When I think about my kids watching me struggle, and feel sad, and wonder, out loud, if I can do it all, I feel a little bit heartbroken, but also a little bit proud. Because life, in general, is pretty hard. As my kids grow up, they are going to be faced with challenge after challenge that is unlike anything they have faced before. If they do it right, they will have periods in their lives where they suffer, or feel like a failure, or wonder if whatever they worked so hard for was really, actually worth it. And while they likely won’t remember the 6-8 weeks after their littlest brother was born, I hope that some part of my struggle, and my efforts to rise above it, stick with them as a reminder of what real life, and real bravery, really looks like.

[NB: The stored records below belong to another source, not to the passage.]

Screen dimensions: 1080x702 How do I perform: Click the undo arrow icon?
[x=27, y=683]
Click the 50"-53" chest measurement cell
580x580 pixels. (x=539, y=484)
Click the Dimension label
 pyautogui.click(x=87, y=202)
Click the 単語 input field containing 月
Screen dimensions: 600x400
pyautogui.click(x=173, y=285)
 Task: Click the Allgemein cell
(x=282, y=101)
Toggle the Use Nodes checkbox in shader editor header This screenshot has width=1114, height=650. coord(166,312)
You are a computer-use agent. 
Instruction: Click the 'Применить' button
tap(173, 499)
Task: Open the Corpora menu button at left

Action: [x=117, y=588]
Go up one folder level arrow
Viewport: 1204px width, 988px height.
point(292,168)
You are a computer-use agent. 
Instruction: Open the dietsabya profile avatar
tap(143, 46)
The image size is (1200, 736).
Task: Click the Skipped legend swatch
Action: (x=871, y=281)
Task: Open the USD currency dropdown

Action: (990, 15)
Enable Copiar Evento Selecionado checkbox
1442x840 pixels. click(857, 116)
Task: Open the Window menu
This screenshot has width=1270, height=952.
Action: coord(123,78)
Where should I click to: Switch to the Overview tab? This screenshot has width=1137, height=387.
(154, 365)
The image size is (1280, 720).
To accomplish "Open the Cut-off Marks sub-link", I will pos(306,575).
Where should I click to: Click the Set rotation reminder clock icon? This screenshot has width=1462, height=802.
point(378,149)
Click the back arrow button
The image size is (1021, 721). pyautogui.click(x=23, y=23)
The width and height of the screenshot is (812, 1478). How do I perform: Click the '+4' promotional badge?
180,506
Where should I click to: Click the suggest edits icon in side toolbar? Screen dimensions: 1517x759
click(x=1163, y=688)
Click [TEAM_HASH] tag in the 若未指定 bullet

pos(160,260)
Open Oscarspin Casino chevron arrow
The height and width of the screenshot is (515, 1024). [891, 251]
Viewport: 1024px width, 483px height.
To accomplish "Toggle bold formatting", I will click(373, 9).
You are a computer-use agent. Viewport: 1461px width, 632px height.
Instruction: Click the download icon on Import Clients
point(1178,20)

I know that at some point in the near future I’ll be zombie-walking through the grocery store with three screaming kids in tow when someone passes me and yells, “you’ve got your hands full!” without making any attempt to actually help. And I won’t resent them for it. Partially because I won’t have the mental space to process any more emotions, but also because they’ll be right. I do, and will, always have my hands full, and I’m so eternally grateful that I was brave enough to make it that way.